PROBLEM DESCRIPTION
Exactly the lines from the one with "The image size is (1170, 794)." through the end of the records below are needed, minus any pictures.

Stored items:
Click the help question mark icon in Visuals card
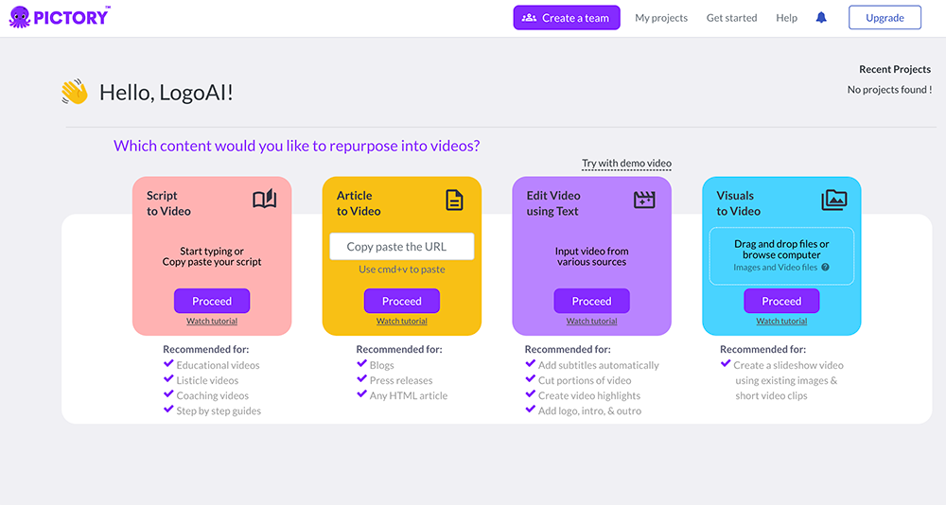825,268
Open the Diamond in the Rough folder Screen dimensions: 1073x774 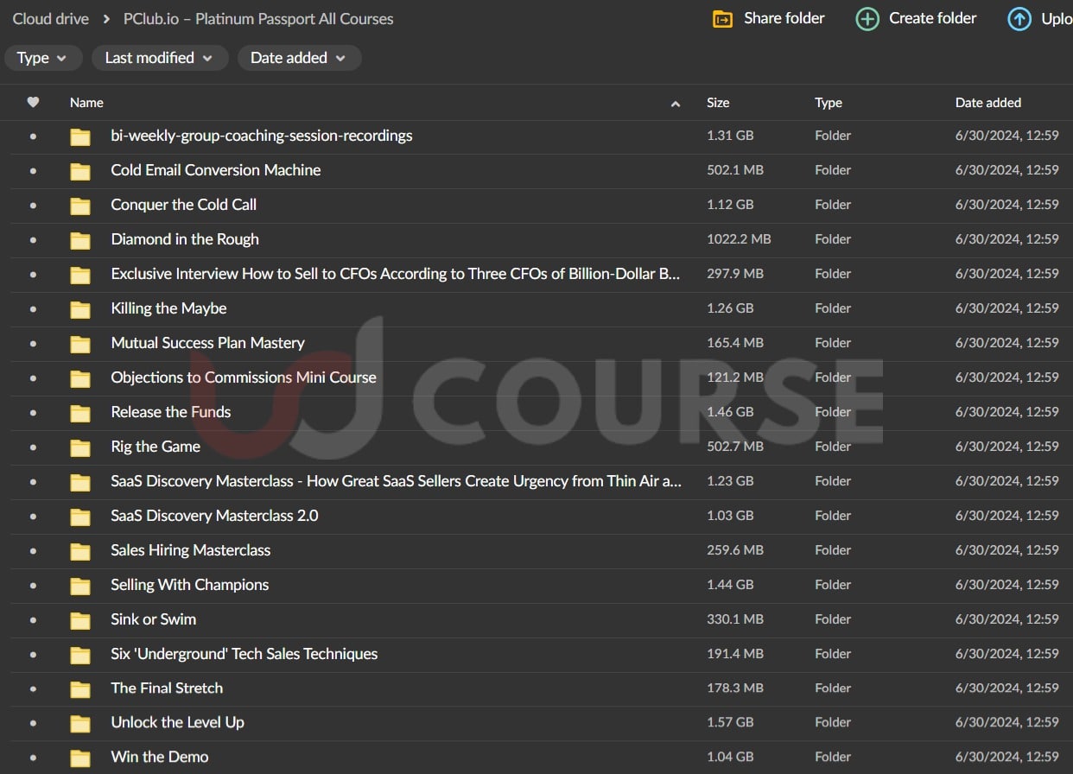click(x=185, y=239)
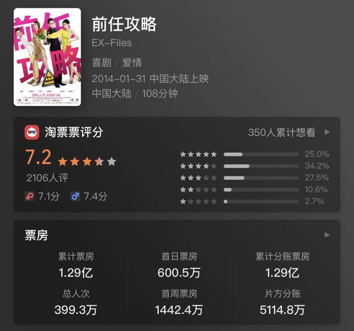
Task: Click the 34.2% four-star progress bar
Action: tap(261, 166)
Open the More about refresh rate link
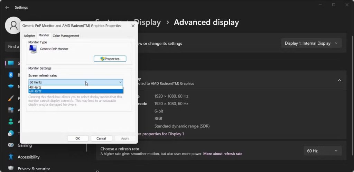Viewport: 354px width, 172px height. (223, 154)
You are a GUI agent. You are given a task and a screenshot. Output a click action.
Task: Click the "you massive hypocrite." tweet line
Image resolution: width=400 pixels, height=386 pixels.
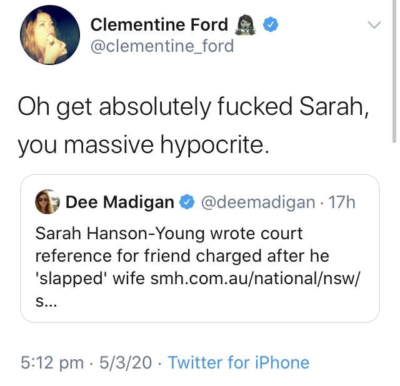144,144
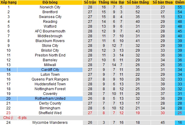This screenshot has height=125, width=185.
Task: Select the Số bàn thua header
Action: (x=163, y=2)
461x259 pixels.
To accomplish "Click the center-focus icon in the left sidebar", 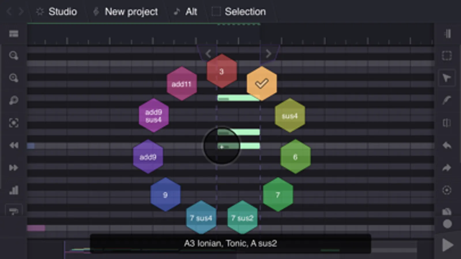I will tap(13, 123).
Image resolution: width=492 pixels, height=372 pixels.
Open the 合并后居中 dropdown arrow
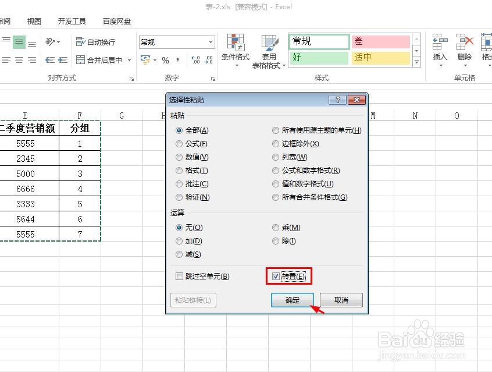tap(129, 59)
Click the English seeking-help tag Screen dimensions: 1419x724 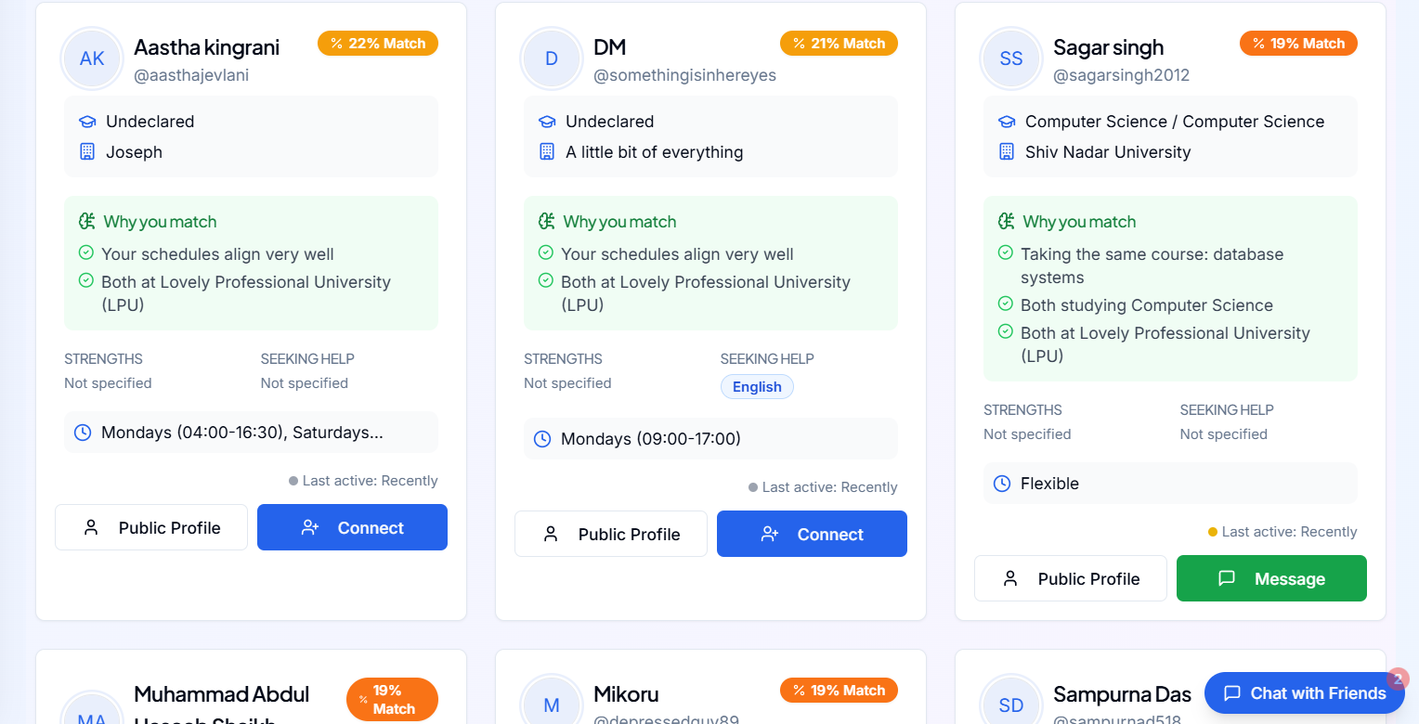coord(757,387)
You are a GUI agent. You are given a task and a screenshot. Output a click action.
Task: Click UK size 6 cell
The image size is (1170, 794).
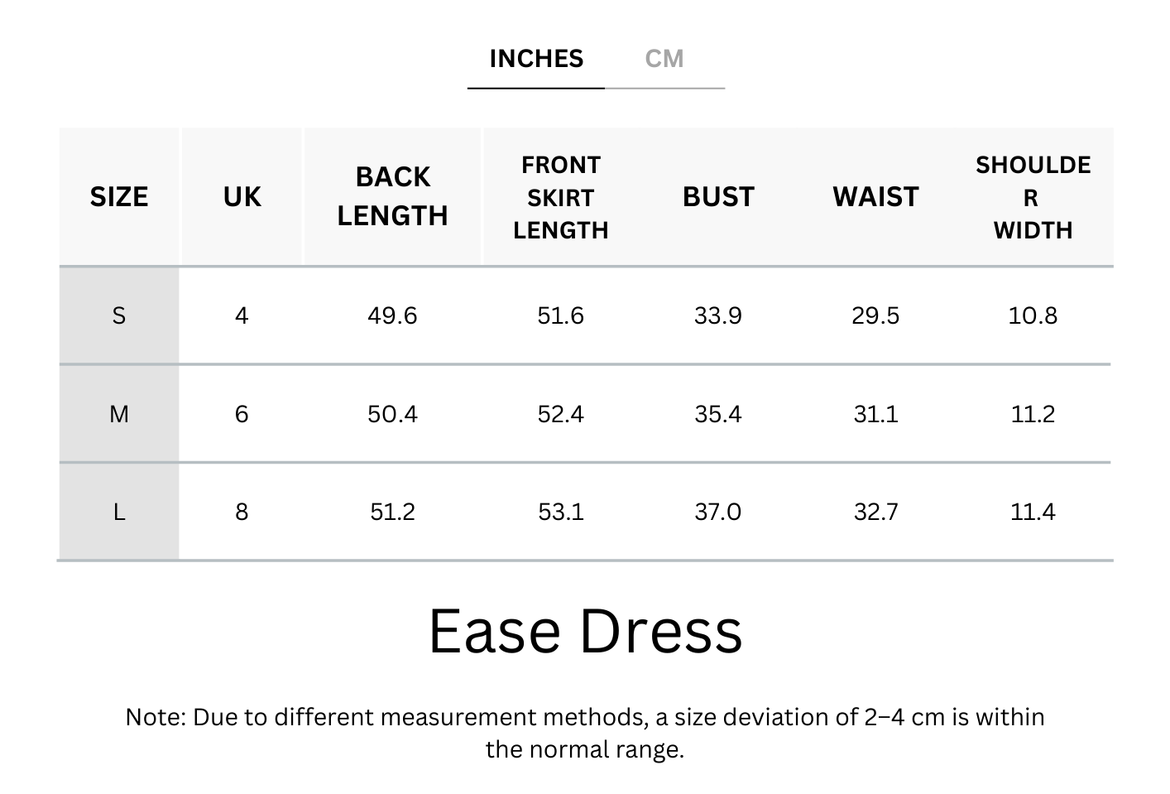pyautogui.click(x=242, y=414)
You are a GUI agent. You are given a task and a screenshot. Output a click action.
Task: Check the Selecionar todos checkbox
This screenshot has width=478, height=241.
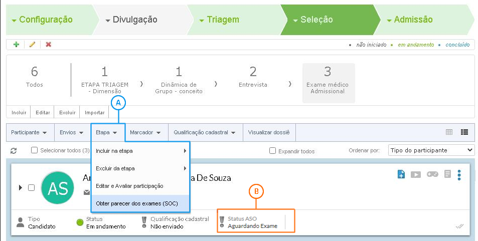34,150
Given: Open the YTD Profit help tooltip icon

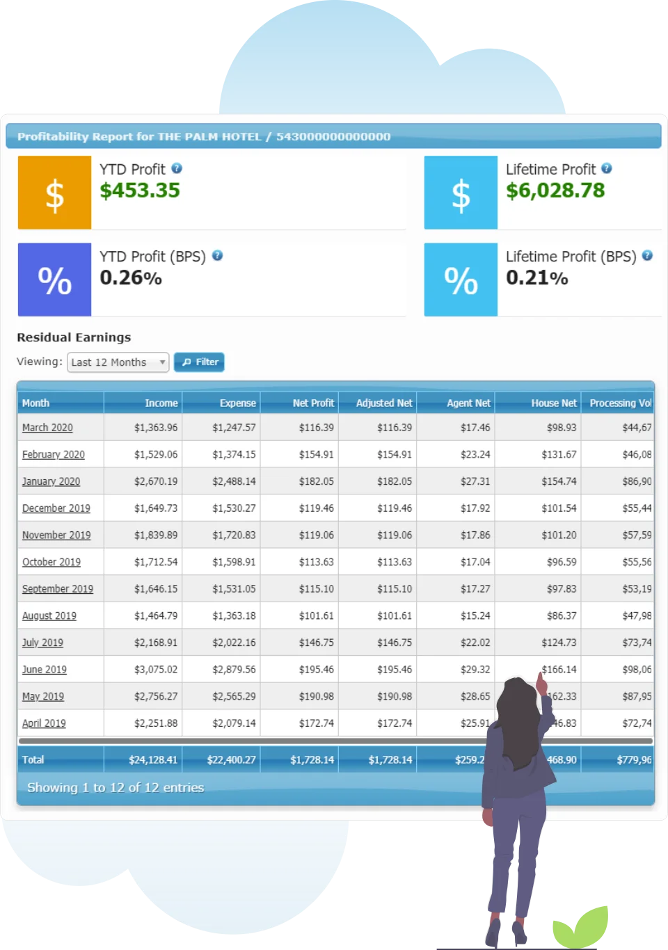Looking at the screenshot, I should point(175,168).
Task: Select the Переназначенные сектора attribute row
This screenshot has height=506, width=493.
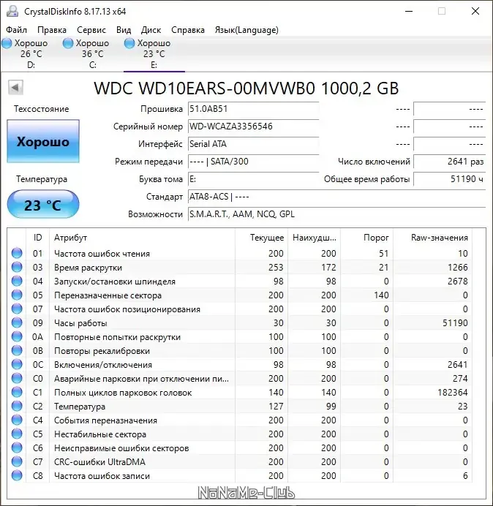Action: coord(240,295)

RESULT
The image size is (1170, 794).
pyautogui.click(x=242, y=414)
You are a GUI agent. You are given a task and a screenshot. Output a click action.
Task: Check the Selecionar todos checkbox
This screenshot has width=478, height=241.
34,150
Given: Open the YTD Profit help tooltip icon

Looking at the screenshot, I should point(175,168).
Task: Select the Переназначенные сектора attribute row
This screenshot has height=506, width=493.
Action: coord(240,295)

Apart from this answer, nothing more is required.